**Passage**
+ + + +

Don’t let coronavirus memes fuel xenophobia

By Carson Lewis | Page One Editor

The outbreak of coronavirus has people frightened, reasonably or not. Despite the fact that the virus is likely only to kill those who are already frail, such as the elderly or the sick, many Americans are reaching levels of fear resembling the terror seen during the past decade’s Ebola outbreak.

This fear has been amplified by the confirmation of several cases in the United States. Some have taken this concern and used it for lighthearted means: creating memes and jokes about the spreading virus.

Some of these memes have taken a more “racial” focus, showing people avoiding Chinese people in a reference to the disease’s origin in Wuhan province, China. Some of these posts have popped up on Baylor-specific meme accounts, giving a local twist on a phenomenon happening across the states.

However harmless these jokes may seem, they have the potential to be used in a discriminatory or racist manner. This concern has a historical basis, as the West Africa Ebola virus’ spread led to discriminatory actions in the United States against those who visited or originated from Africa.

Dr. Allison Aiello, professor and social epidemiology program leader in the department of epidemiology at the University of North Carolina at Chapel Hill, wrote a blog post titled “Ebola as an instrument of discrimination:”

“Indeed, children of Senegalese descent in New York City were recently beaten and called ‘Ebola’ by their peers, yet school authorities refused to call the incident more than a schoolyard fight. A teacher in Kentucky was recently forced to resign after frightened parents claimed she could transmit Ebola to their children after a mission trip to Kenya, a country that has reported no Ebola cases and is thousands of miles away from West Africa.”

Physical assault is not on the same level as what is being propagated today, but the basis is there. The jokes may ingrain a discriminatory attitude toward people of Asian descent — whether they be international students whose families still reside within China, or students from the States who may have never set foot on a continent outside of North America.

+ + + +

**Available data**
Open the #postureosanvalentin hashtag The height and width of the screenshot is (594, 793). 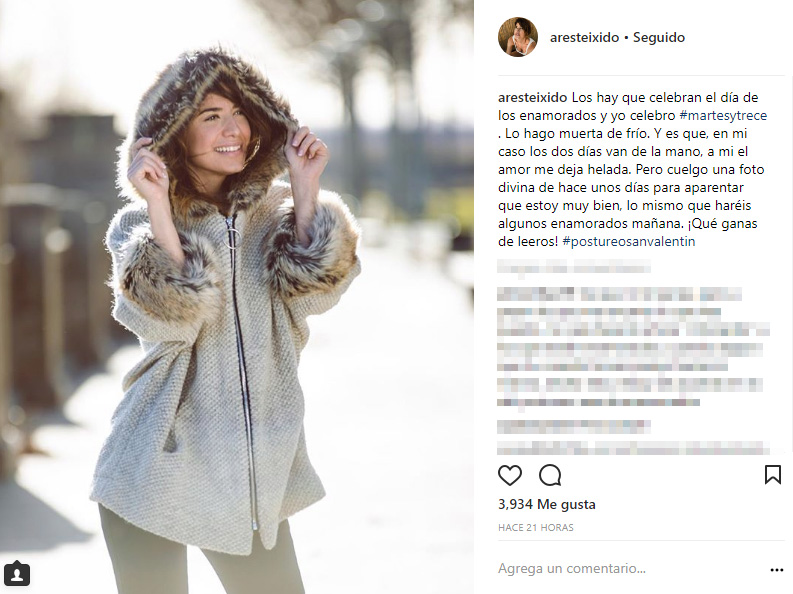coord(629,242)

+ + + +

Answer these questions from the coronavirus memes editorial:
1. Where does the editorial say the disease originated?
2. What country had the Kentucky teacher visited on a mission trip?
3. What is the title of Allison Aiello's blog post?
The lines above come from a separate source.

**Exercise output**
1. Wuhan province, China
2. Kenya
3. "Ebola as an instrument of discrimination"